Radiology Report Summarization With Large Language Models
Loading...
Authors
Idlbi, Mahmoud
Date
2025-05-30
Type
thesis
Language
eng
Keyword
Large language models , Radiology , Clinical natural language processing , Medical text summarization , Fine-tuning
Alternative Title
Abstract
Cancer remains a leading cause of mortality worldwide, with timely and accurate assessments of disease progression critical for optimal treatment. In routine oncology practice, repeated radiology examinations yield numerous reports—each containing detailed Findings and a more concise Impression—that clinicians must synthesize to make informed treatment decisions. Motivated by the time-intensive and error-prone nature of manually reviewing these longitudinal imaging histories, this thesis proposes a two-stage fine-tuning strategy for radiology report summarization using both decoder-only and encoder-decoder large language models (LLMs), specifically LLaMa 3.1-8B-Instruct and T5-Base.

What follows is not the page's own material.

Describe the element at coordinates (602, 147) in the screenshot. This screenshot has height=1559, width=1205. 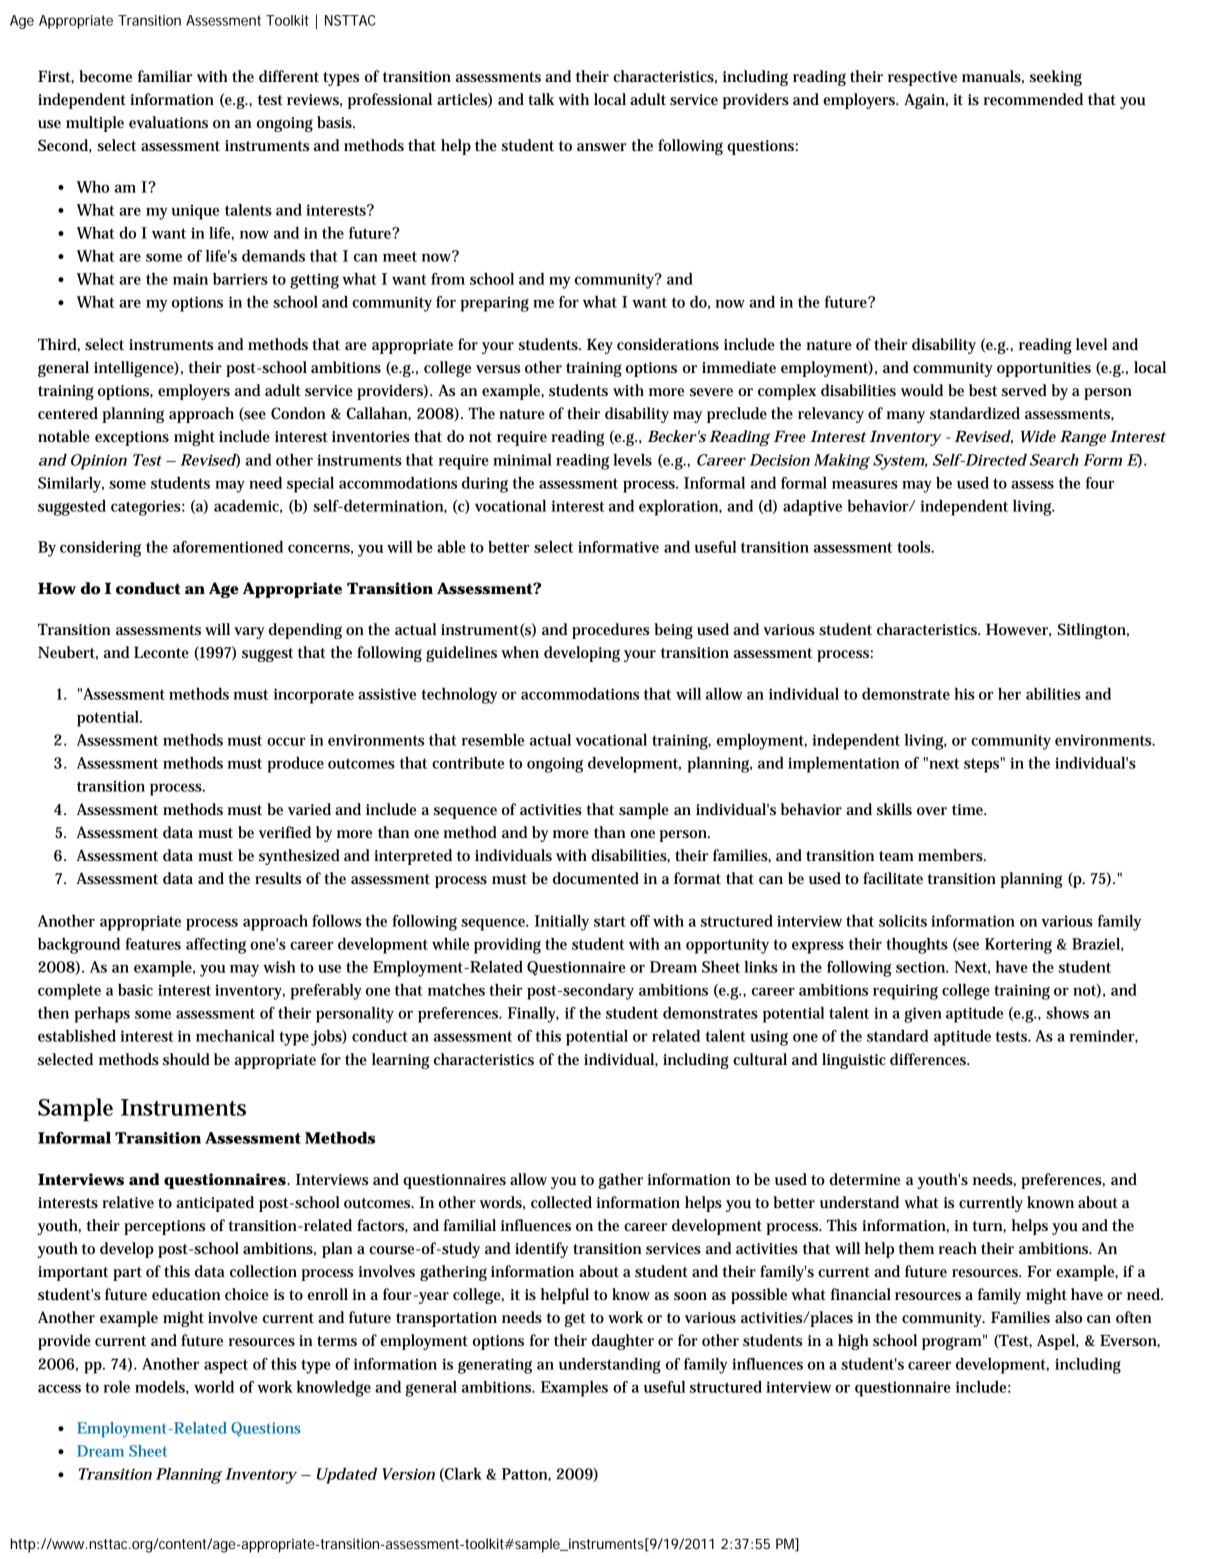
I see `answer` at that location.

In the first stage, we fine-tune each model on MIMIC-CXR, a large publicly available dataset of chest radiographs with free-text radiology reports, to transform the Findings into an Impression. Due to its large parameter count, the LLaMa model was fine-tuned using QLoRA—a quantized adaptation approach that enables memory-efficient training—while T5-Base was fine-tuned using standard LoRA. Our results demonstrate substantial performance gains over the respective base models. For LLaMa, improvements of 174.18%, 115.57%, 129.48%, 16.08%, and 111.15% were observed in BLEU-4, ROUGE-L, METEOR, BERTScore, and F1-RadGraph, respectively. Similarly, the fine-tuned T5-Base model achieved BLEU-4, ROUGE-L, and F1-RadGraph scores of 31.25, 47.57, and 40.73—representing increases of 677.36%, 255.18%, and 337.31% over the base model.

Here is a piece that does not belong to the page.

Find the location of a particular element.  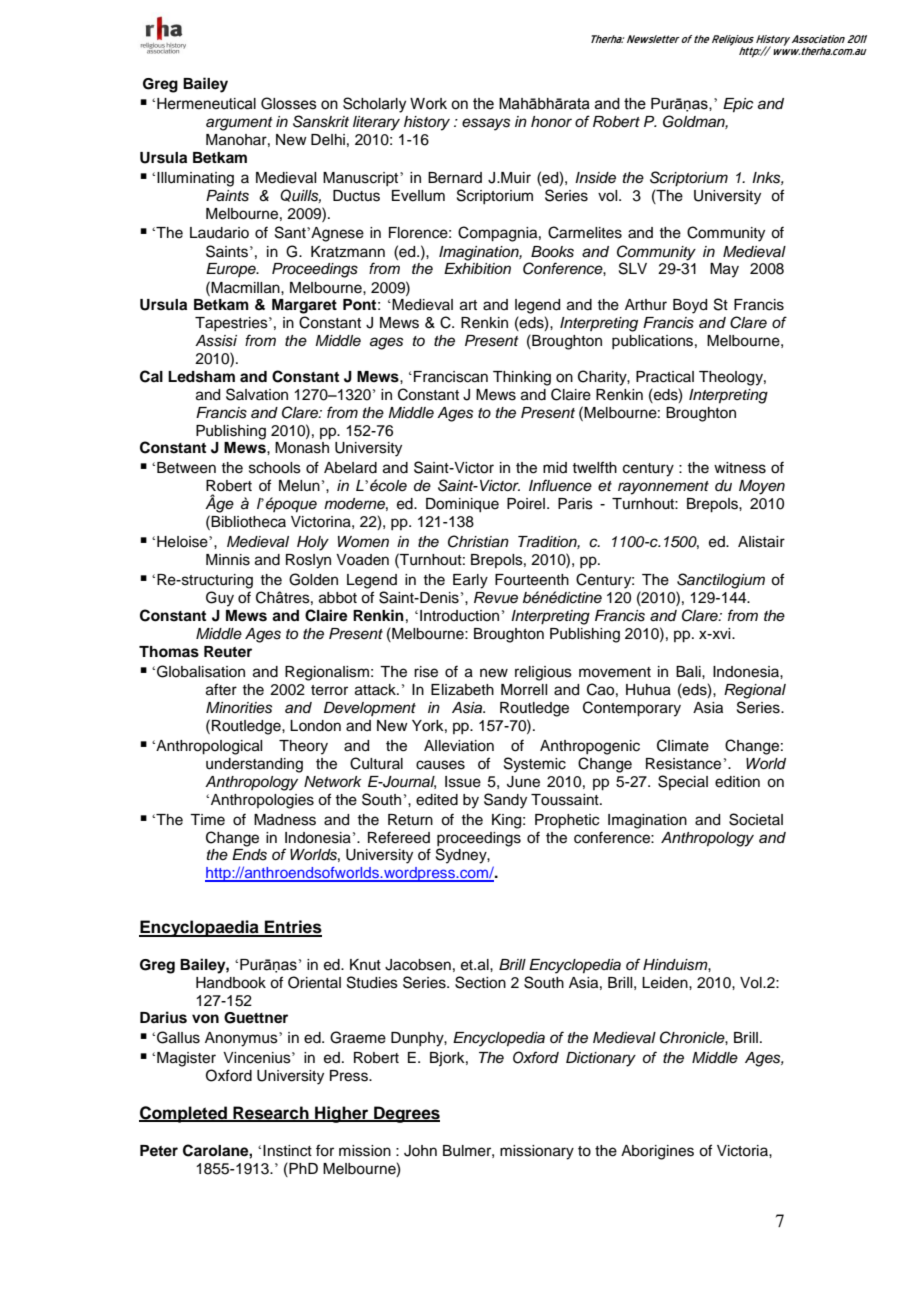

Reuter is located at coordinates (228, 651).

In the second stage, we refine both models on a small, custom-curated dataset of 174 Impressions and their associated summaries. The objective of this stage is to enable the model to summarize individual Impressions while emphasizing longitudinal and clinically relevant changes. This setup facilitates iterative summarization of radiology reports over time. The two-stage fine-tuned LLaMa model significantly outperforms its base version on this task, achieving improvements of 456.88%, 209.15%, 57.01%, 15.19%, and 35.65% across BLEU-4, ROUGE-L, METEOR, BERTScore, and F1-RadGraph, respectively. The two-stage T5 model achieved improvements of 35.16%, 20.09%, 4.39%, 3.05%, and 7.96% across BLEU-4, ROUGE-L, METEOR, BERTScore, and F1-RadGraph, respectively. While both models performed well overall, the two-stage LLaMa model outperformed the T5 model on the downstream Impression summarization task, whereas T5 achieved the best results on the MIMIC-CXR task. These findings suggest that LLaMa’s decoder-only architecture may offer advantages in the two-stage fine-tuning strategy.